» **EXERCISE**:
Output exactly those lines of the data that lie between the line containing "You are a computer-use agent. Screen" and the final line, both ends counted.

» **RECORDS SUPPLIED**:
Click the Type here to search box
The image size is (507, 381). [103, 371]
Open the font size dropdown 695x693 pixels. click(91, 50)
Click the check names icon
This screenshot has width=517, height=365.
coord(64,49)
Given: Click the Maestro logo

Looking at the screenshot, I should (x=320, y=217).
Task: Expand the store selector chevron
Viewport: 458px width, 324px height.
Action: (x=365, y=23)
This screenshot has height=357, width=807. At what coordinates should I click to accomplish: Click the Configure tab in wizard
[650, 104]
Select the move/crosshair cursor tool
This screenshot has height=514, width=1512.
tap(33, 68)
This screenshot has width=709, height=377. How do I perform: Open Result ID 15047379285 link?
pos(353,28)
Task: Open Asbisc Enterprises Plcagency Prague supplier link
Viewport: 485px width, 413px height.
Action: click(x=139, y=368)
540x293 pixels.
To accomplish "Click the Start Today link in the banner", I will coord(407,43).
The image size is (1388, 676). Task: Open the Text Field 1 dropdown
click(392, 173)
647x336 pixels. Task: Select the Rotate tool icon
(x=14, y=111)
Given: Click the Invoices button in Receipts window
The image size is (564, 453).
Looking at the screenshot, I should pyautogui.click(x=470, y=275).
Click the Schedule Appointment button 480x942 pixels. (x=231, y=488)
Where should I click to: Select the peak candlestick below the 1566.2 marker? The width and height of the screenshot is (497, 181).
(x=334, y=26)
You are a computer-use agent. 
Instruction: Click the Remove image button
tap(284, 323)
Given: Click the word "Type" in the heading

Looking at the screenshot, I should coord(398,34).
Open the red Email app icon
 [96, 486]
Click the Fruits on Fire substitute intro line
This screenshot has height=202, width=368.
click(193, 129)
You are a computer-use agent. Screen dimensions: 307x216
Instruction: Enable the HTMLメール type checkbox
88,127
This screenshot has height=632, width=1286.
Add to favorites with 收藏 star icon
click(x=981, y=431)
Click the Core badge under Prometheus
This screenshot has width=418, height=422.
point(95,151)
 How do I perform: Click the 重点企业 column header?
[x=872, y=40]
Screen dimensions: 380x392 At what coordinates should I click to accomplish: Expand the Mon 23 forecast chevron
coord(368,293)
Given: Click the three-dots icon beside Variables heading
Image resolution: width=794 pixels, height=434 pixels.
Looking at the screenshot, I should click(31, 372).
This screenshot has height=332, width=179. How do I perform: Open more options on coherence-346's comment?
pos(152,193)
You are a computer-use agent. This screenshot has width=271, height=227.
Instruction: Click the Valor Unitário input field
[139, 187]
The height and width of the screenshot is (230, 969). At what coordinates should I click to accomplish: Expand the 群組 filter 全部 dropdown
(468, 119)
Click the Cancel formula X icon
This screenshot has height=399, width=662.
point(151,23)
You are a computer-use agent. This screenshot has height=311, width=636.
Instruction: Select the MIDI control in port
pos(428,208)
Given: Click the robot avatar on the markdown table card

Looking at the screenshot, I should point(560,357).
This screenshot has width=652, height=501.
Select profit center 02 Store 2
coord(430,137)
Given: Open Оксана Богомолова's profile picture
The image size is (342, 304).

» **ANSWER**:
You are a computer-use agent. Screen dimensions: 307x216
Instruction: Enable the HTMLメール type checkbox
88,127
This screenshot has height=632, width=1286.
Add to favorites with 收藏 star icon
click(x=981, y=431)
Click the Core badge under Prometheus
This screenshot has width=418, height=422.
point(95,151)
 How do I perform: Click the 重点企业 column header?
[x=872, y=40]
Screen dimensions: 380x392 At what coordinates should I click to accomplish: Expand the Mon 23 forecast chevron
coord(368,293)
Given: Click the three-dots icon beside Variables heading
Image resolution: width=794 pixels, height=434 pixels.
Looking at the screenshot, I should click(31, 372).
This screenshot has height=332, width=179. How do I perform: Open more options on coherence-346's comment?
pos(152,193)
You are a computer-use agent. This screenshot has width=271, height=227.
Instruction: Click the Valor Unitário input field
[139, 187]
The height and width of the screenshot is (230, 969). At what coordinates should I click to accomplish: Expand the 群組 filter 全部 dropdown
(468, 119)
Click the Cancel formula X icon
This screenshot has height=399, width=662.
point(151,23)
You are a computer-use agent. This screenshot has height=311, width=636.
Instruction: Select the MIDI control in port
pos(428,208)
Given: Click the robot avatar on the markdown table card

Looking at the screenshot, I should point(560,357).
This screenshot has width=652, height=501.
Select profit center 02 Store 2
coord(430,137)
Given: Open Оксана Богомолова's profile picture
The image size is (342, 304).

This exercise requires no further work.